S – Stewardship: “Prosperity doctrine” does not emphasize God’s ownership of all things and how discipleship entails the faithful and wise management of God’s resources and places all our resources at God’s disposal. Jesus said, “You cannot serve God and Money(Matthew 6:24).” This practically means the wealthy Christian should use his wealth to honor God, and care for the poor and needy, this good old earth and world missions.

T – Thanksgiving: “Prosperity doctrine” does not cultivate humility and gratitude and generosity. It has tendencies toward materialism, and unchecked consumption and pride. “Give me neither poverty nor riches, but give me only my daily bread. Otherwise, I may have too much and disown you and say, “Who is the Lord?” (Proverbs 30:8,9)

So we rightly say no to “prosperity doctrine” but sadly are hesitant to preach about God’s desire to bless us so that we can bless others. We do not want to be associated with “prosperity doctrine” and so we stay in the safety of the boat and do not risk teaching rightly what the Word says about God’s fatherly desire to bless his children.

God wants to bless

I preach that God wants to bless his children. He blessed Adam and Eve, Noah, Abraham and many may have missed this scripture: “When He had led them out to the vicinity of Bethany, he lifted up his hands and blessed them. While he was blessing them, he left them and was taken up into heaven.”( Luke 24:39). It seems to me that every significant new beginning, was launched with the blessing of God, unmerited and free, and that blessing included material benefits as well as spiritual. He wants us to “put our hope in God who richly provides us with everything for our enjoyment”(1 Timothy 6:17).

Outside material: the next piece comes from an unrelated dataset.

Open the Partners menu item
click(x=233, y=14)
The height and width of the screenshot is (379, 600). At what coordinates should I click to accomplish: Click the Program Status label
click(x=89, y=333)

In the Old Testament, as in Abraham’s case, the blessing of God covered his family, finances, protection, guidance and did not exclude the spiritual for by faith righteousness was credited to his account, and he sought a city not made by hands. The promises of blessing to those who fully obey in Deuteronomy 28:1-14 would easily have had Abraham as an example of fulfillment.

Evangelical dis-ease must be cured

Evangelical Christians think that the New Testament blessings emphasizes spiritual blessings but not to the exclusion of the temporal and material.  I rejoice and thank God for all the spiritual blessings secured for us through Christ’s death and resurrection. However, the reluctance and neglect of preaching about how God loves to bless us with “daily bread”, a temporal and material blessing embedded in the Lord’s prayer itself, does a disservice to the church. Our heavenly Father is mistakenly regarded as one reluctant to bless us with material resources as well as spiritual. Paul declared boldly that God wants “to make all grace abound toward you so that you, always having all sufficiency in all things, may have an abundance for every good work”(2 Corinthians 9:8).

This evangelical dis-ease must be cured.

Let’s not junk the good with the part that’s spoiled.